OBJECTIVE: Rewrite the part of the listing that opens with the line containing "Describe the element at coordinates (1434, 232)" and closes with the line containing "coordinates (1128, 639).", changing "screenshot" to "screen capture" and leaving everything else the same.

Part of a data file
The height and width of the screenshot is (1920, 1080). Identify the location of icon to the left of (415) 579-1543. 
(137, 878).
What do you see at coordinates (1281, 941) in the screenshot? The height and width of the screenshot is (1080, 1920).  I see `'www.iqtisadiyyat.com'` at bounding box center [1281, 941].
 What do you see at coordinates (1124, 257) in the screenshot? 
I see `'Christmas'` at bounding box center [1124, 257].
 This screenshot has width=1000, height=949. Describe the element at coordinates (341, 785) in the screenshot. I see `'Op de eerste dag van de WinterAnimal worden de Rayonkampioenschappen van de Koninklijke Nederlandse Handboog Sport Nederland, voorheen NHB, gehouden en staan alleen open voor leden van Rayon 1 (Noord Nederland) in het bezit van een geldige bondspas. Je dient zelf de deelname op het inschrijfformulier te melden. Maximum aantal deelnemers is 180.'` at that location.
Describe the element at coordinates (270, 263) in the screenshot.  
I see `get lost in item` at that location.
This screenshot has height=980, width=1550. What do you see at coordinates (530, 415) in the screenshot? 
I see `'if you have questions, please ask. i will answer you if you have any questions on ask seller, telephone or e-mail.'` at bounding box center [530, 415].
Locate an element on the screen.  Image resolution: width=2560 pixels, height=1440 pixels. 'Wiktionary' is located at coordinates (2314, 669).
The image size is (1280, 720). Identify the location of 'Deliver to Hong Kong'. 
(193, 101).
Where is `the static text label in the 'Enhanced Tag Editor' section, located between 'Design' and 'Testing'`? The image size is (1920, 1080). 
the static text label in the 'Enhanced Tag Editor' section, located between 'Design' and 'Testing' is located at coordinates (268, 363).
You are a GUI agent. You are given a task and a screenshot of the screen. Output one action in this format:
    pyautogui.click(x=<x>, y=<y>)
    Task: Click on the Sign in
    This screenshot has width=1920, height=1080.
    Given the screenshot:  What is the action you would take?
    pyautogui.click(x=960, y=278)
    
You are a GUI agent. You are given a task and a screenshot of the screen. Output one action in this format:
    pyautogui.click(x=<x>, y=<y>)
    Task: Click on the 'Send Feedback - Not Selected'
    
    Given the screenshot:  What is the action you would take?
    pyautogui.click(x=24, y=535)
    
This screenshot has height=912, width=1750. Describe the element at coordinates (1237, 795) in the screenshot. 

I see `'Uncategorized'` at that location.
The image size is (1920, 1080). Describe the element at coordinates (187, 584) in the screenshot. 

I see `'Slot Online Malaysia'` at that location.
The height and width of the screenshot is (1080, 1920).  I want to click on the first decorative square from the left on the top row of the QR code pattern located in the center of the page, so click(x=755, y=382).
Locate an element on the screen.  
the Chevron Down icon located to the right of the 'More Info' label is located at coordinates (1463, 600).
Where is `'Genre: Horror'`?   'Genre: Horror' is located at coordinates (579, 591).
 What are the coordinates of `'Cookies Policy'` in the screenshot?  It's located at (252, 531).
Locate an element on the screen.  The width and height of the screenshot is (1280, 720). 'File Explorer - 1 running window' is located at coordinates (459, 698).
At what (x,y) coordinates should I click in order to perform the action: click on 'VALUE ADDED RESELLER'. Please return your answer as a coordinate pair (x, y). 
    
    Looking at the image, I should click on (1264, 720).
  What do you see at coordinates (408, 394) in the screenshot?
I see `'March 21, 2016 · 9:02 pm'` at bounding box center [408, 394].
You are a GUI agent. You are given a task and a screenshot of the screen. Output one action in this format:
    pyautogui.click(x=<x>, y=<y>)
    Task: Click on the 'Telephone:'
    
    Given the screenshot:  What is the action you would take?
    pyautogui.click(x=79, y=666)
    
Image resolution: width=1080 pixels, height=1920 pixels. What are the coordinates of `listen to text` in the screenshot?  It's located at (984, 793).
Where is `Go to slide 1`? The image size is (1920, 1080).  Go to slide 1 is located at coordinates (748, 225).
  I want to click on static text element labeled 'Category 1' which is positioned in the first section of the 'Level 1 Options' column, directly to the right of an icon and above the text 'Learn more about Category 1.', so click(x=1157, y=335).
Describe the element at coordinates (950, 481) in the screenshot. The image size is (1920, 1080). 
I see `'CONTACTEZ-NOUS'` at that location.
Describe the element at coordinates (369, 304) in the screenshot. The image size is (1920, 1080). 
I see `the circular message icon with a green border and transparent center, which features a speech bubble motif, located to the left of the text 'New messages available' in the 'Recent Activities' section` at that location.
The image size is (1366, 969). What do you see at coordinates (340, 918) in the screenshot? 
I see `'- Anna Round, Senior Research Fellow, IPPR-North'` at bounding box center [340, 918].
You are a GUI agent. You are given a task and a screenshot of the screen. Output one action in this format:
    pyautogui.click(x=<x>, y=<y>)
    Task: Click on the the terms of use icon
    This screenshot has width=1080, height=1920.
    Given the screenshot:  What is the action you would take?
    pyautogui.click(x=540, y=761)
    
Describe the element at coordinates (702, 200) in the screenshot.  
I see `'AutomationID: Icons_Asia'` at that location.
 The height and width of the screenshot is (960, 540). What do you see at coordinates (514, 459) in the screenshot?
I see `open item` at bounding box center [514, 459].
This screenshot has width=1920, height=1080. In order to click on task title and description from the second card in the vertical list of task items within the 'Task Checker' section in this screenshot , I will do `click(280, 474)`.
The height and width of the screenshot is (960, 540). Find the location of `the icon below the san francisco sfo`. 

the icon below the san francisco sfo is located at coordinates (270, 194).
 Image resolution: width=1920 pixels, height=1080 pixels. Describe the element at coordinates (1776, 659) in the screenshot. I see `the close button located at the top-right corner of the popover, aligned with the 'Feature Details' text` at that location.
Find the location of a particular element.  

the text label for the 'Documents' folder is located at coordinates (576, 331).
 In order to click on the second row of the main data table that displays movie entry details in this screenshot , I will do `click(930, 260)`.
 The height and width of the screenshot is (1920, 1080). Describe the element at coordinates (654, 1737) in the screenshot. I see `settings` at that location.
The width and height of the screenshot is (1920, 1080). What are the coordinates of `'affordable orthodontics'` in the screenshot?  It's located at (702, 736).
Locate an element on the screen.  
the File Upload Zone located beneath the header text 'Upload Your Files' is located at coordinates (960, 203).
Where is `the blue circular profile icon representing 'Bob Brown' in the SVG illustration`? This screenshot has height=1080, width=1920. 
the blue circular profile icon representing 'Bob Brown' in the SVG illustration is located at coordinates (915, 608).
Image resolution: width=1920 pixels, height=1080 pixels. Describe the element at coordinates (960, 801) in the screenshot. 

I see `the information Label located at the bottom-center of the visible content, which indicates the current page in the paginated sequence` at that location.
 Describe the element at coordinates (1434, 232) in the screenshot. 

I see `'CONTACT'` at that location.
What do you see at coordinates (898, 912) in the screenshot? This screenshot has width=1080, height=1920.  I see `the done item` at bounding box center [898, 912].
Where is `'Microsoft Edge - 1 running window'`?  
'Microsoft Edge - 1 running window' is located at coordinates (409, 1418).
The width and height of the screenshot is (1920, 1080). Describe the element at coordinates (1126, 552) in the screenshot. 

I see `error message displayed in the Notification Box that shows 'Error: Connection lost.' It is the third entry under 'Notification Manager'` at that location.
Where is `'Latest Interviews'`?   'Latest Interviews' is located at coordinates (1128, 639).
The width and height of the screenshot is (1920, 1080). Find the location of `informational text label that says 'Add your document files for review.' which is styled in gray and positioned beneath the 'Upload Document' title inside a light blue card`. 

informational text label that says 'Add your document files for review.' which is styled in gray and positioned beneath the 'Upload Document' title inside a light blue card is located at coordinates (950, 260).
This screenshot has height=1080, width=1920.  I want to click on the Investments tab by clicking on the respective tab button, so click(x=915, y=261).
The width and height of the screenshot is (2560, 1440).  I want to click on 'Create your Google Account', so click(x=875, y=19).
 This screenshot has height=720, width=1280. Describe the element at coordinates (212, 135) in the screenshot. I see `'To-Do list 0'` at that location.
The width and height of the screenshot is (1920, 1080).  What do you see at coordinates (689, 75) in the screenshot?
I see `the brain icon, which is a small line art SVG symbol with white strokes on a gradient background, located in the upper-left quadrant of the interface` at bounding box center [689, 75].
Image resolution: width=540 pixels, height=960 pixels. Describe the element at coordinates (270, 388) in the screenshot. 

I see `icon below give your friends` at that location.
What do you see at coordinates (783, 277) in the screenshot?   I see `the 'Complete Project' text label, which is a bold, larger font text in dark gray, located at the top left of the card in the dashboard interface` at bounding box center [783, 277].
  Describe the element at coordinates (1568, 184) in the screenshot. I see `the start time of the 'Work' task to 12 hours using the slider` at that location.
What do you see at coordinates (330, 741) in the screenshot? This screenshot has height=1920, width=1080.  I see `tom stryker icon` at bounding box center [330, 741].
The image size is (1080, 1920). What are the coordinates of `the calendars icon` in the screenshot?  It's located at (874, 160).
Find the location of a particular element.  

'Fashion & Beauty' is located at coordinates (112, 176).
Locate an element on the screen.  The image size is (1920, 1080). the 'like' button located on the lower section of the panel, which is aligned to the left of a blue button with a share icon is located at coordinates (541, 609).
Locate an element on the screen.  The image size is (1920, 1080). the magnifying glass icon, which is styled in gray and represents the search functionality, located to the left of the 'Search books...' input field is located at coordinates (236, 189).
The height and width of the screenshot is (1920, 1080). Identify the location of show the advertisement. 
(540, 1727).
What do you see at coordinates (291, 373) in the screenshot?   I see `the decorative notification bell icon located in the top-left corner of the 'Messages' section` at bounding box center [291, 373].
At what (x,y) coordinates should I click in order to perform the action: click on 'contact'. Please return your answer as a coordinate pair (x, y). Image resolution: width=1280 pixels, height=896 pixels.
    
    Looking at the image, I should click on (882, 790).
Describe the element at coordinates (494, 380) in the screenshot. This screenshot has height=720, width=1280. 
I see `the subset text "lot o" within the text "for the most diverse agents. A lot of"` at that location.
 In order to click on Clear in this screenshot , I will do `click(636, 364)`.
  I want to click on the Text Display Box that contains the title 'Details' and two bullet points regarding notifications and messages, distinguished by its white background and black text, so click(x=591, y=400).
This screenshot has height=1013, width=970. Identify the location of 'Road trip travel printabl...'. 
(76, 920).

FINAL RESULT:
 Describe the element at coordinates (1434, 232) in the screen capture. 

I see `'CONTACT'` at that location.
What do you see at coordinates (898, 912) in the screen capture? This screen capture has width=1080, height=1920.  I see `the done item` at bounding box center [898, 912].
Where is `'Microsoft Edge - 1 running window'`?  
'Microsoft Edge - 1 running window' is located at coordinates (409, 1418).
The width and height of the screen capture is (1920, 1080). Describe the element at coordinates (1126, 552) in the screen capture. 

I see `error message displayed in the Notification Box that shows 'Error: Connection lost.' It is the third entry under 'Notification Manager'` at that location.
Where is `'Latest Interviews'`?   'Latest Interviews' is located at coordinates (1128, 639).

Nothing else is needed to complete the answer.